- How to complete this task
Which lines below contain the word "with"? Copy each of them.

- Records supplied
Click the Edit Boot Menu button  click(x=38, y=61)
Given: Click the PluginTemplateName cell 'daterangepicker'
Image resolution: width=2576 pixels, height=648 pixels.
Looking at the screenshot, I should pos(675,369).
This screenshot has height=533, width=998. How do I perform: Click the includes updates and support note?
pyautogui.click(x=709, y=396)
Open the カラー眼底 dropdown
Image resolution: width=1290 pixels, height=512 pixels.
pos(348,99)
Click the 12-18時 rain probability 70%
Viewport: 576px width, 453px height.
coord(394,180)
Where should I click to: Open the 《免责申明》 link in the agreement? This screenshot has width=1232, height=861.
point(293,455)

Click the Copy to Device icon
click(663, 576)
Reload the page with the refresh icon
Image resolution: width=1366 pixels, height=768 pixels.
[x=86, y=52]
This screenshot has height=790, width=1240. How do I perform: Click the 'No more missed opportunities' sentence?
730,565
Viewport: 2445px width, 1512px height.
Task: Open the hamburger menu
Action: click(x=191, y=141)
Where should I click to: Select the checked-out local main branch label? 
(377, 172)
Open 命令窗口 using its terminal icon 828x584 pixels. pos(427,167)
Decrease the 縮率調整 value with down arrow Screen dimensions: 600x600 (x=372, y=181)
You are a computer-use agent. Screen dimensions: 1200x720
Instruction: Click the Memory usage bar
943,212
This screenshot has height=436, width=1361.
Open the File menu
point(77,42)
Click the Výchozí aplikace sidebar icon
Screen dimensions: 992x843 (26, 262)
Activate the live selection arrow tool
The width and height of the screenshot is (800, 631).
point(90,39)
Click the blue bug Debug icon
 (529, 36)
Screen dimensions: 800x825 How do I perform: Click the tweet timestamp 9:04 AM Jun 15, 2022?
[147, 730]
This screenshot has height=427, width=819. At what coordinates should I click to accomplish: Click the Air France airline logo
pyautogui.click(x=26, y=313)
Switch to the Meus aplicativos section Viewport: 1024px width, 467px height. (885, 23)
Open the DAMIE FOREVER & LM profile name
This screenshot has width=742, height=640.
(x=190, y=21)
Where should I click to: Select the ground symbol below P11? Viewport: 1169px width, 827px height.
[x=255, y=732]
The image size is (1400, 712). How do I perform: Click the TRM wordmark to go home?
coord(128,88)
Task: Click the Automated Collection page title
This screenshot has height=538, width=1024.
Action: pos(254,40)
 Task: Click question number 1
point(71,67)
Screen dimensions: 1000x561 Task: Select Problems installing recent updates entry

- Result of the exercise
Reload the page with the refresh icon
Decrease the 縮率調整 value with down arrow Screen dimensions: 600x600 (x=372, y=181)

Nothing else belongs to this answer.